Consistency & Consistency Levels: Distributed Data Stores
Prerequisites — Quorum
In this article, we are going to talk about consistency in distributed systems. Consistency in a distributed context is not the same as consistency in RDBMS(Single Server). Consistency in a traditional RDBMS is about ensuring data correctness through constraints. You can find out more about Consistency in RDBMS through this blog.
Coming back to Distributed Data Stores,
Consistency is about keeping the replica nodes in sync with the leader & other replica nodes in a distributed data store.
What If I Do Not Have A Consistent System
If you’re using a distributed data store, & you’re not having consistency guarantees, any write to the data store might be written to the leader, but since the replica nodes are not in sync with the leader, the subsequent reads might not show the latest write.
Similarly, if some replicas are in sync, but others are not, some users might see the latest write, while others would not. This too leads to Inconsistent behaviour from the system.
Consistency Level is the number of replica nodes that must acknowledge a read/write request to be successful for the entire request to be considered successful.

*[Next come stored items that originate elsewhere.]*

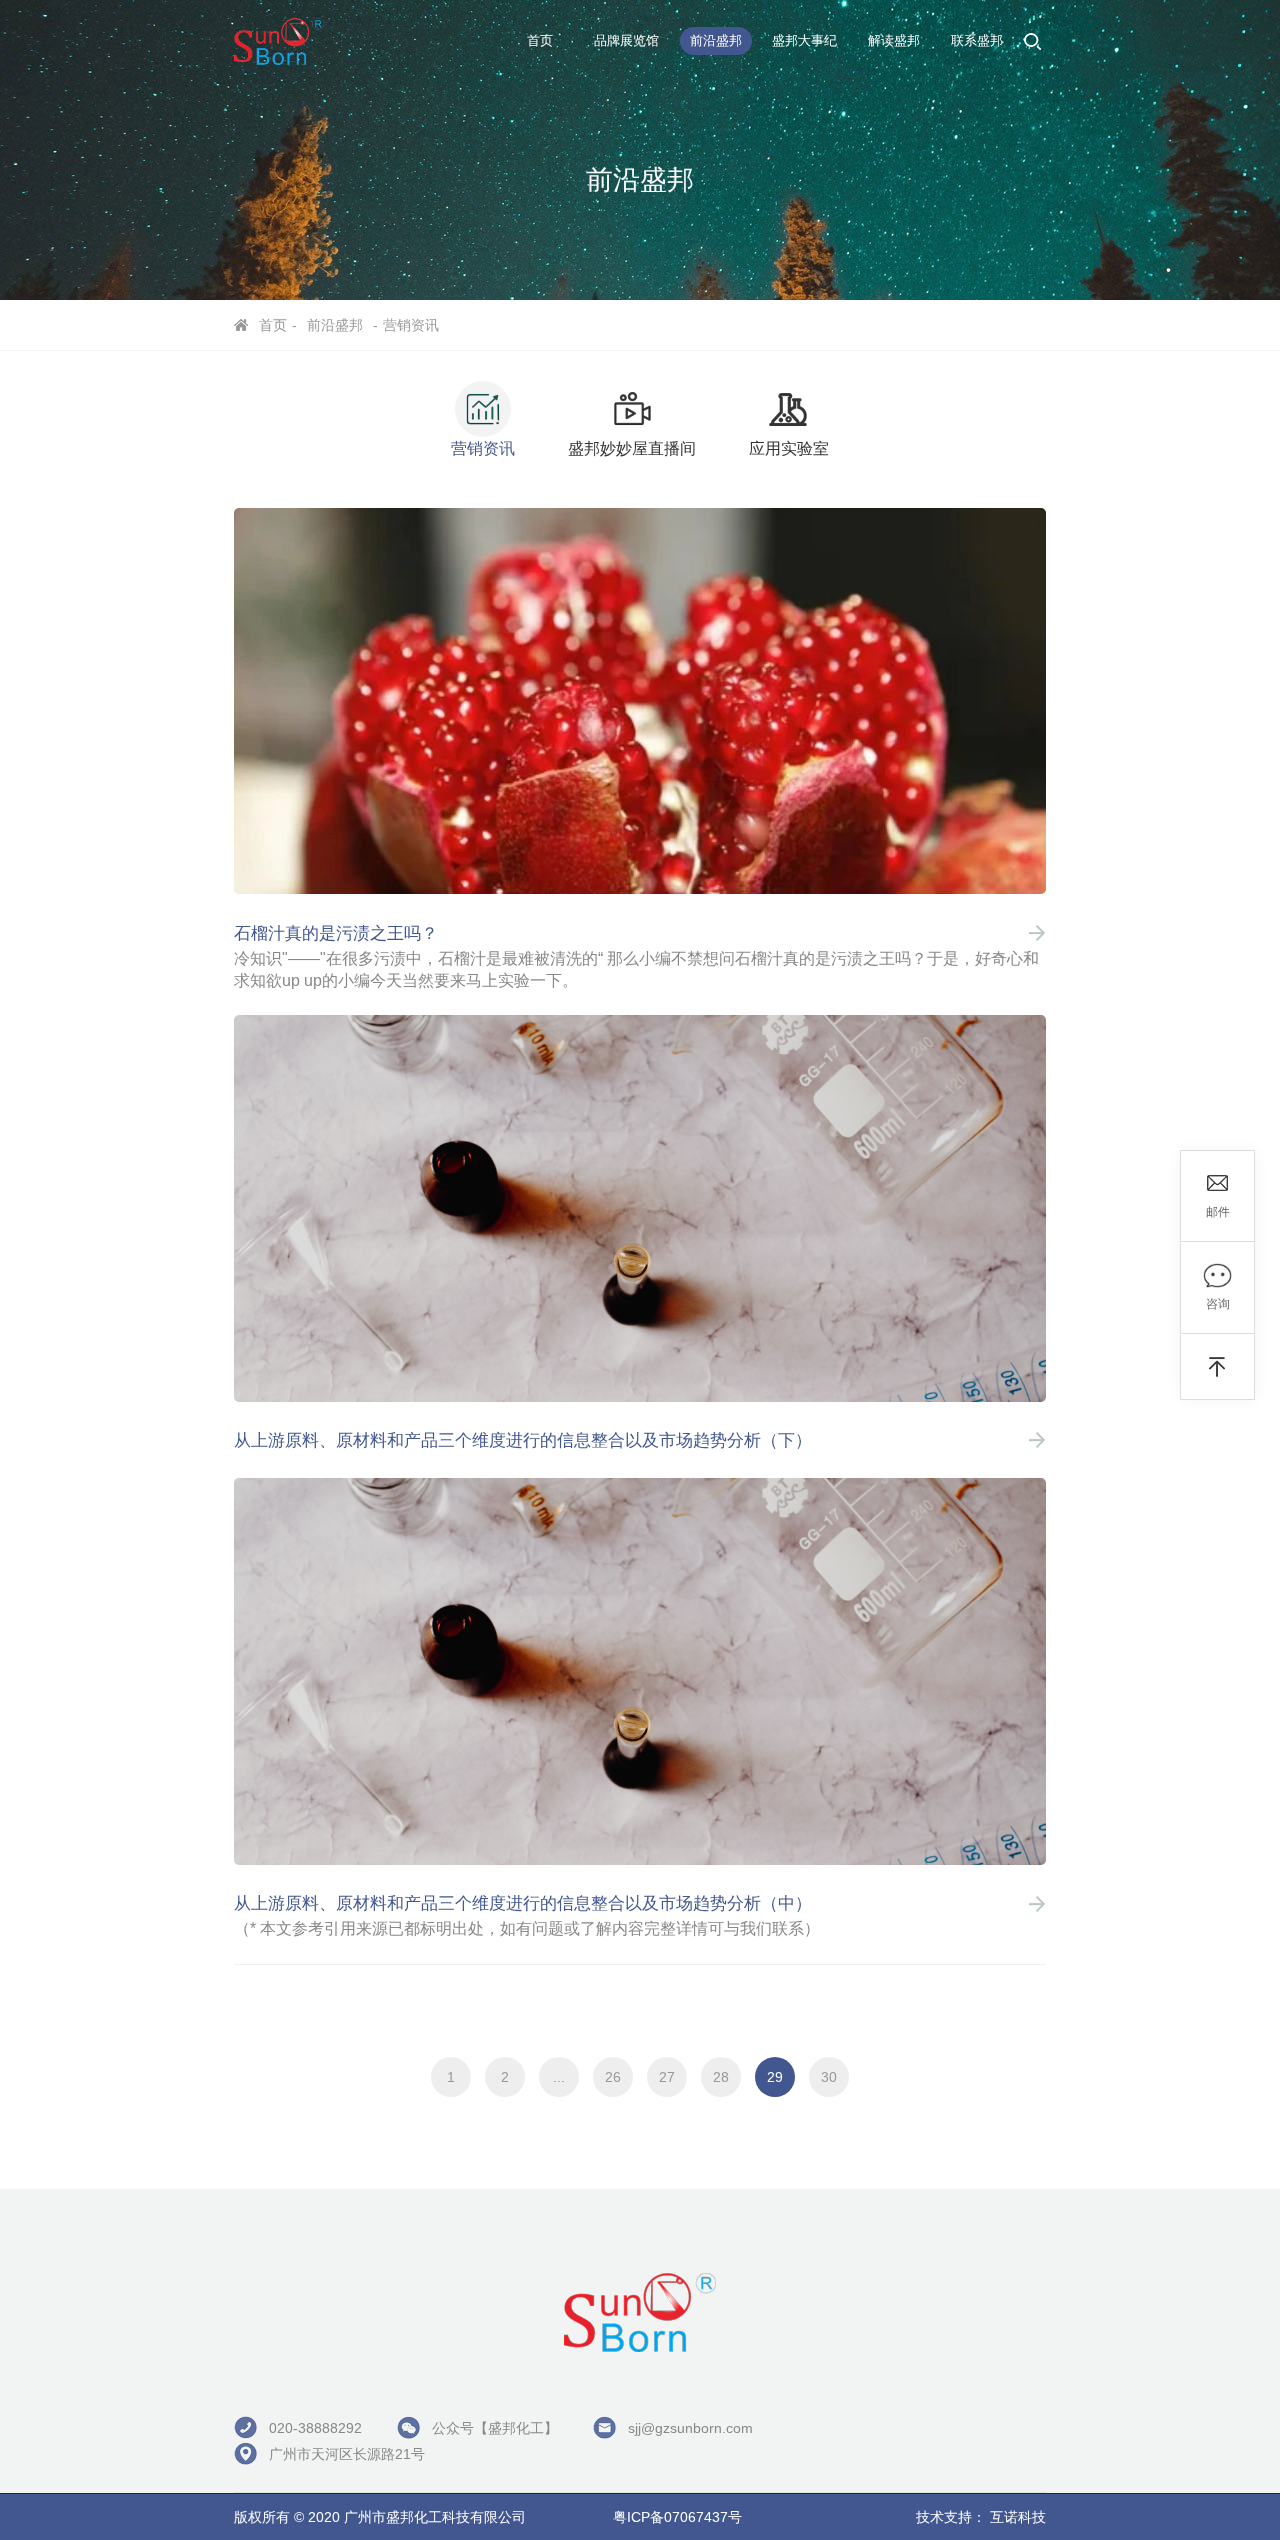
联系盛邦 (977, 40)
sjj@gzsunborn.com (690, 2428)
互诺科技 (1018, 2517)
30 (829, 2077)
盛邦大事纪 (804, 40)
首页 (540, 40)
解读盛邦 (894, 40)
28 (721, 2077)
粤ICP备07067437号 (677, 2517)
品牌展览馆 (626, 40)
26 (613, 2077)
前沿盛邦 (716, 40)
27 (667, 2077)
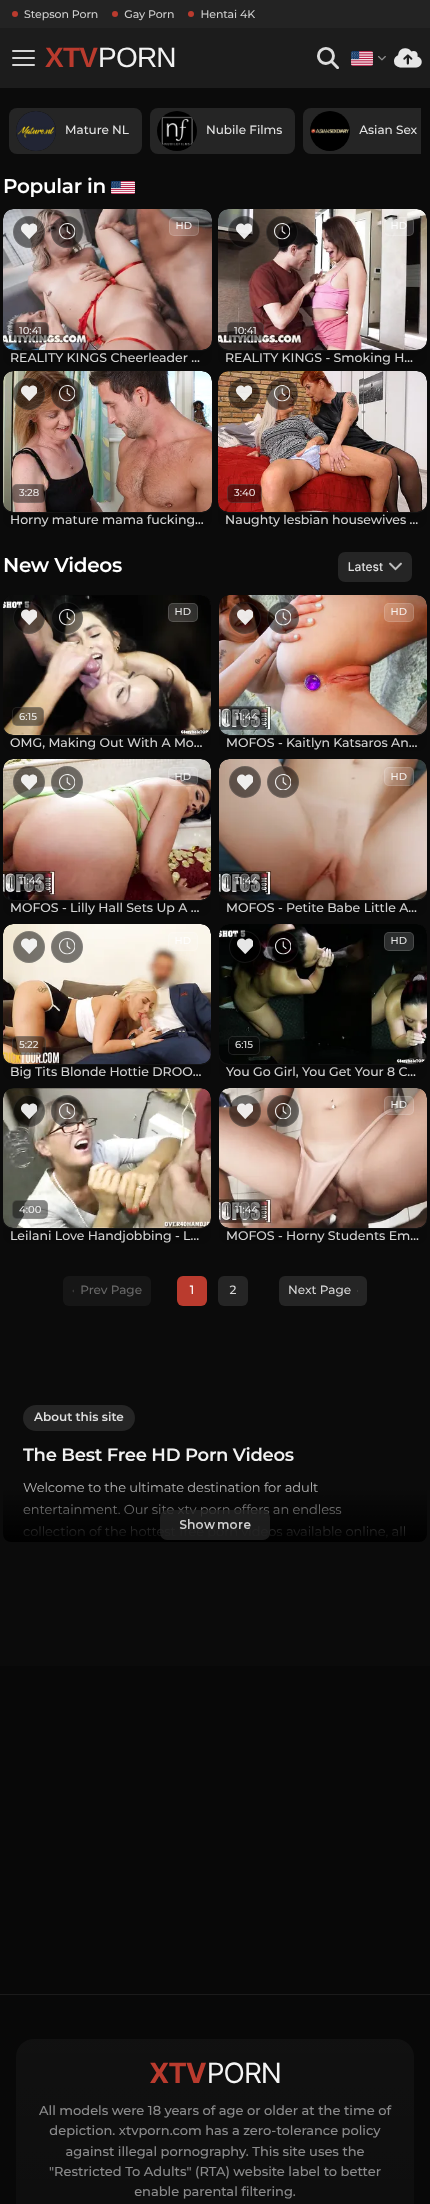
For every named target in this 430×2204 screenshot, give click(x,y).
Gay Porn (149, 14)
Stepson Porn (61, 14)
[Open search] (327, 58)
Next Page (319, 1290)
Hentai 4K (227, 14)
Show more (215, 1524)
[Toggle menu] (23, 58)
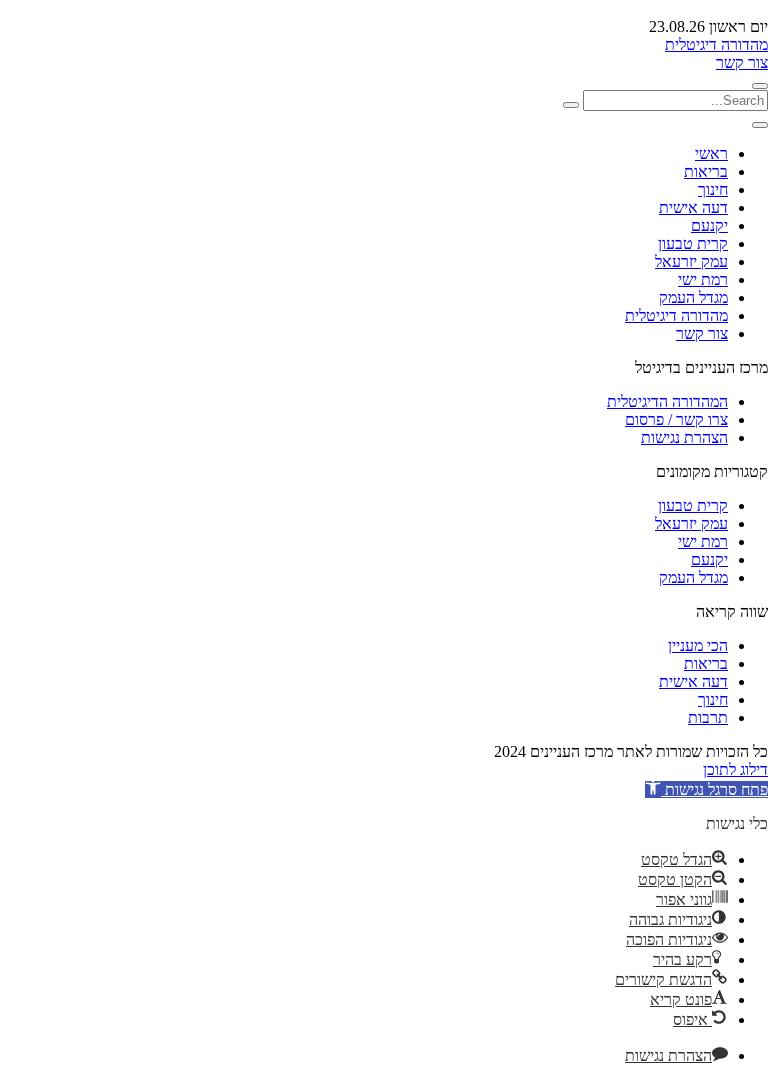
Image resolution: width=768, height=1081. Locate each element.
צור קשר (742, 62)
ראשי (711, 153)
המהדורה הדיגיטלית (667, 401)
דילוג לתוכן (735, 769)
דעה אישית (693, 207)
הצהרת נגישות (684, 437)
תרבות (708, 717)
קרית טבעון (693, 243)
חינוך (713, 189)
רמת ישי (703, 279)
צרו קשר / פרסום (676, 419)
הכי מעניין (698, 645)
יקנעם (709, 225)
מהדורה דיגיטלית (716, 44)
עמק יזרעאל (691, 261)
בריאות (706, 171)
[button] (706, 789)
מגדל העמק (693, 297)
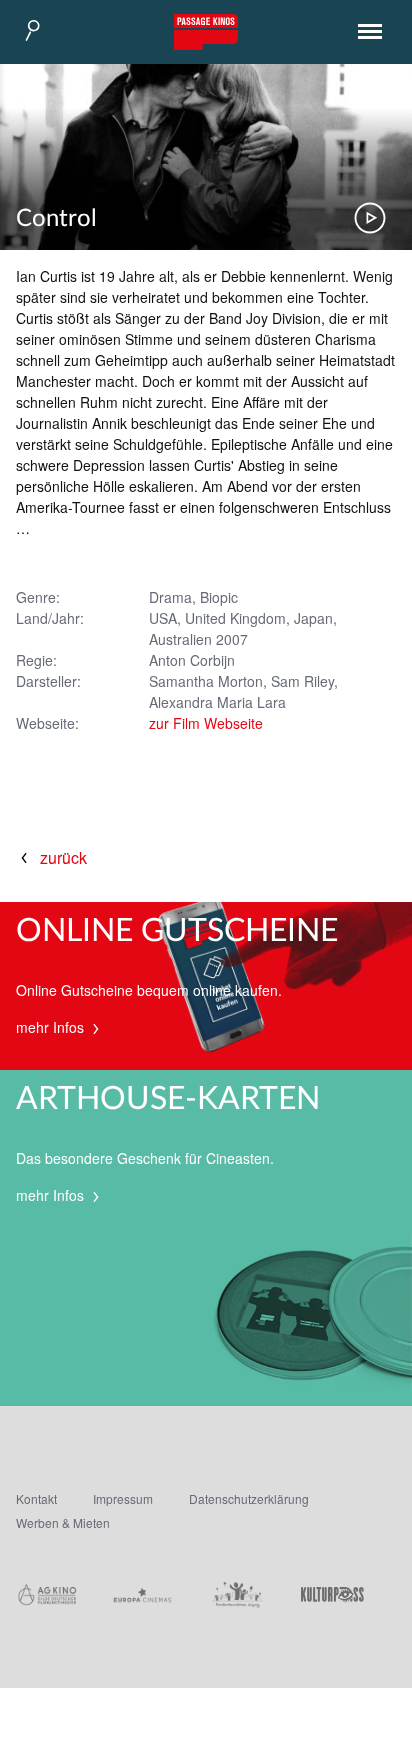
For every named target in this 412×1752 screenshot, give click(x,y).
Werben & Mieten (63, 1522)
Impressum (123, 1498)
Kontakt (36, 1498)
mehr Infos (52, 1027)
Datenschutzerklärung (249, 1498)
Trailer (370, 218)
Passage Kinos (206, 32)
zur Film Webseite (206, 723)
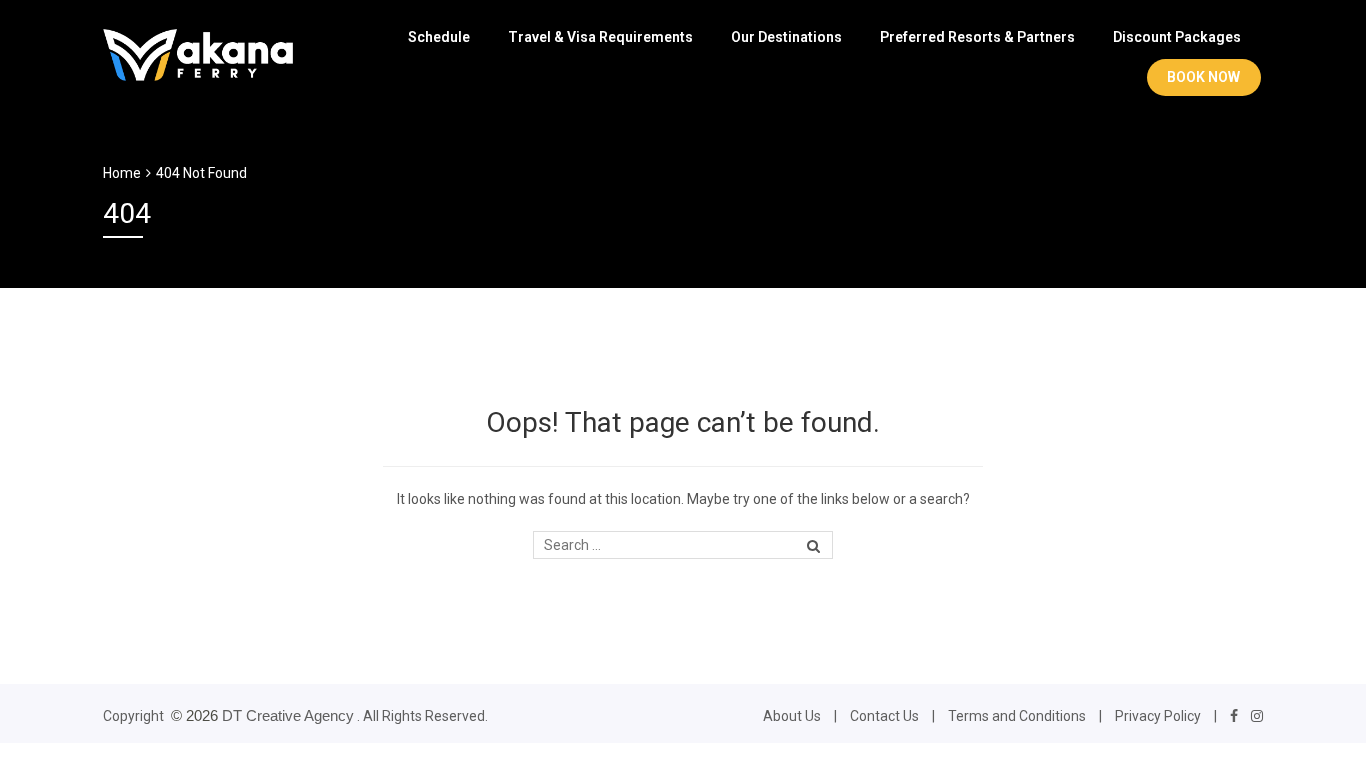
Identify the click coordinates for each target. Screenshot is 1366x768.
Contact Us (884, 716)
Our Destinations (786, 37)
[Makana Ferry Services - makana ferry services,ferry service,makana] (198, 52)
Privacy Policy (1158, 716)
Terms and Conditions (1017, 716)
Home (122, 173)
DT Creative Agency (288, 715)
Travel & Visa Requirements (600, 37)
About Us (792, 716)
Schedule (439, 37)
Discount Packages (1177, 37)
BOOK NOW (1203, 77)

Notice that I mentioned both read & write requests in the definition. That’s because we can define consistency level for both read & write requests.
Read CL — Read Consistency Level can be defined as the number of replica nodes that must acknowledge the latest copy of the data in its partition to the user.
Write CL — Write Consistency Level can be defined as the number of replica nodes that must successfully acknowledge a write of the latest data to its partition.
CL Values — You can set different values for Consistency Level in your data store for read/write requests -
- ONE — Only one node must acknowledge a read/write request.
- TWO/THREE… — N(2/3…) nodes must acknowledge a read/write request.